We’ve heard the story of the first Thanksgiving, when the pilgrims and Native Americans sat down together to celebrate the first harvest in the new world.

One item that many historians believe was very likely a part of that meal, in some variation, is still being enjoyed on the East End to this day: Samp.

Samp is made from corn, a staple of most Native American diets. It’s a form of hominy grits, but with larger kernals. The name comes from the Narragansett word nasaump, which means hominy. The Shinnecock and Wampanoag tribes also ate samp, the most common form of preparation involved the soaking of the hominy in a mix of water and ashes, to remove the hull, then slow cooking it into a soft porridge.

In an excerpt from the book, The Algonquian Peoples of Long Island from Earliest Times to 1700 by John A. Strong, he described how the native people prepared it:

“The women boiled it until a thick porridge called sappaen was formed. Isaack de Rasieres said that the sappaen was good eating, even better with Dutch butter, and easily digested. Another Dutch observer, Adriaen van der Donck, noted that sappaen was a basic part of the Indian’s daily diet: ‘It is the common food of all; young and old eat it.’ ”

The English shortened nasaump to ‘samp’ and eventually Long Island settlers adopted it as part of their regular diet.

While not eaten as widely today as in the past, samp still holds a special place in the memories of older East Enders, both on and off the reservation.

For Josephine Smith, Cultural Research Director for the Shinnecock Nation, it was a dish she grew up on.

“It is an acquired taste,” she said. “When I was a kid I didn’t like samp as much as I liked succotash, but as I got older I liked it and now I eat it all the time.”

Smith has passed the meal on to her children and strives to make sure aspects of Shinnecock culture, like their foods, are not forgotten.

“Talking with our elders, I was always told that it was a staple food,” Smith said. “It was one of the foods that’s been passed down and always eaten.”

For Victor Finalborgo, owner of Catena’s Market in Southampton, which has sold samp for decades, the dish is a big part of his family history.

“We grew up on it,” he said. “My parents and my grandparents sold it, so that goes back to the 1920s and 1930s.”

Mr.

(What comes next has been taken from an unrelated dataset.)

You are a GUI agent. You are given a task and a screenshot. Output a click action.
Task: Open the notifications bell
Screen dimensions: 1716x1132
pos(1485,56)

Finalborgo still sells samp in his store during the fall and winter months and he still runs out, especially this time of year.

“It’s still popular,” he said. “Aside from the reservation, there are pockets of neighborhoods in East Hampton and the original families in Southampton that still buy it.”

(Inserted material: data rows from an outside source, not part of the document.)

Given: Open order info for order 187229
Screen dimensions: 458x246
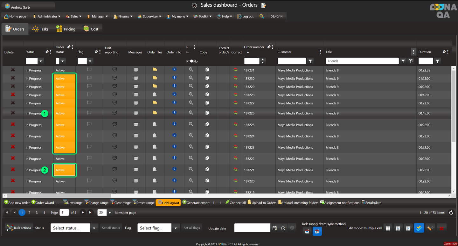Looking at the screenshot, I should coord(174,86).
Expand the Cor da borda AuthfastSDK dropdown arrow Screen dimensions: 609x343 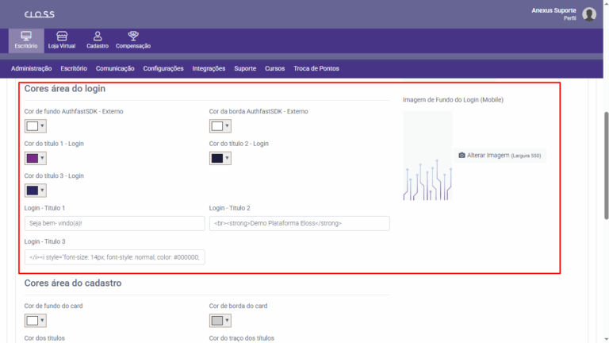(227, 125)
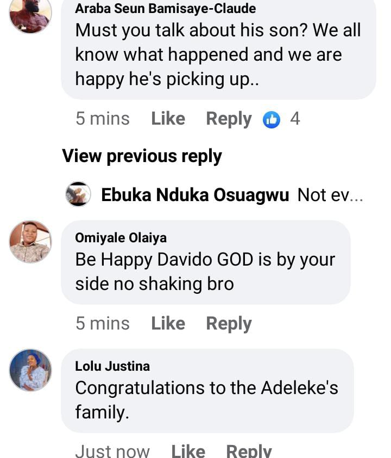This screenshot has width=391, height=458.
Task: Open Lolu Justina's profile picture
Action: (30, 370)
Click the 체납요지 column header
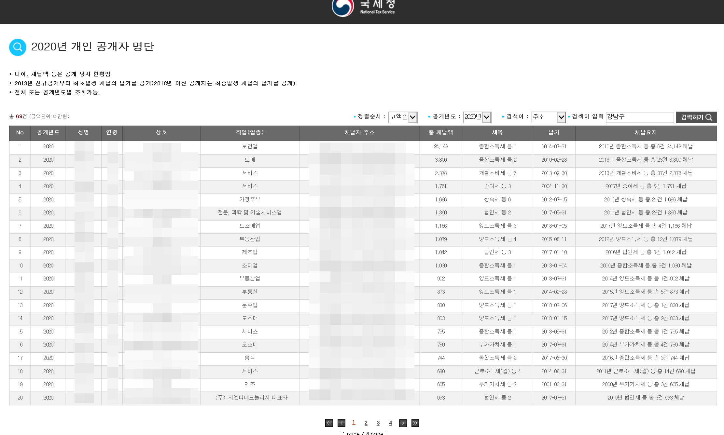Image resolution: width=724 pixels, height=435 pixels. click(x=646, y=132)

Mr. Finalborgo is well versed in samp’s history, differentiating the simple Shinnecock recipe of cooked corn and beans with how East Enders adapted it.

“When the Shinnecock passed the recipes on to Southampton residents, they started using domestic animals, like adding ham to the recipe,” he said.

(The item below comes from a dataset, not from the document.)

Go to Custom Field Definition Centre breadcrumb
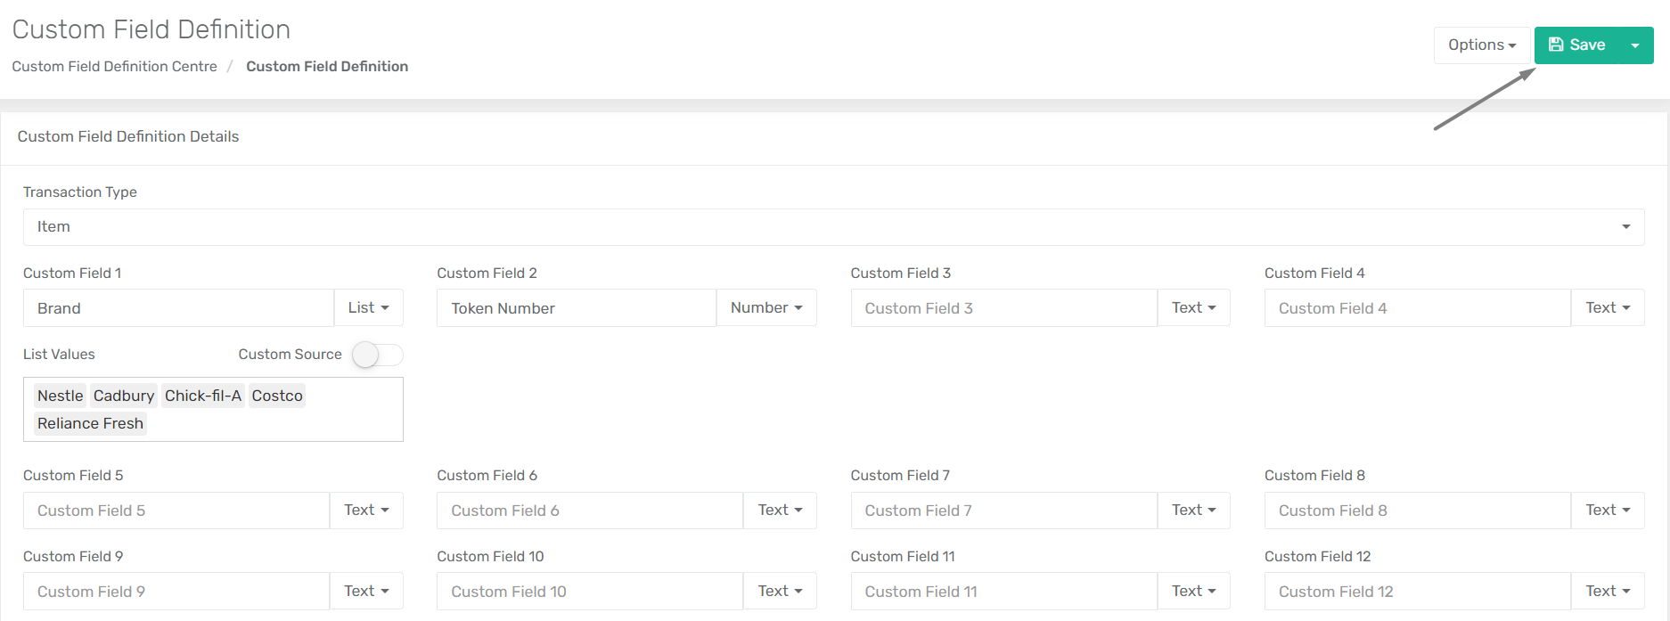Screen dimensions: 1670x621 (x=114, y=67)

Today samp can be prepared many different ways, but the three most popular ways remain: (1) samp cooked with milk and butter, (2) with beans, or (3) with ham or salt pork.

“Some people like it with milk ,” Ms. Smith said. “Especially the old timers like my mom, who’s passed on now.”

Catena’s loyal clientele are coming in for their samp now to take it with them for the holiday.

“People ship it to relatives in Florida, who had it when they were young and a lot are coming in now to take it with them to Florida,” Mr. Finalborgo said.

Mr. Finalborgo recounted a story his father told him, that showed just how regional samp had become.

One year when his father put out their sign that read, ‘We Have Samp’, a couple from out of town walked into the shop. Mr. Finalborgo’s father overheard the woman say to her husband, ‘You know you’re in the country when they can’t even spell the word Stamp.’ Instead of getting angry, his father turned to them, smiling, and said, ‘We know you’re not from around here if you haven’t heard of Samp.’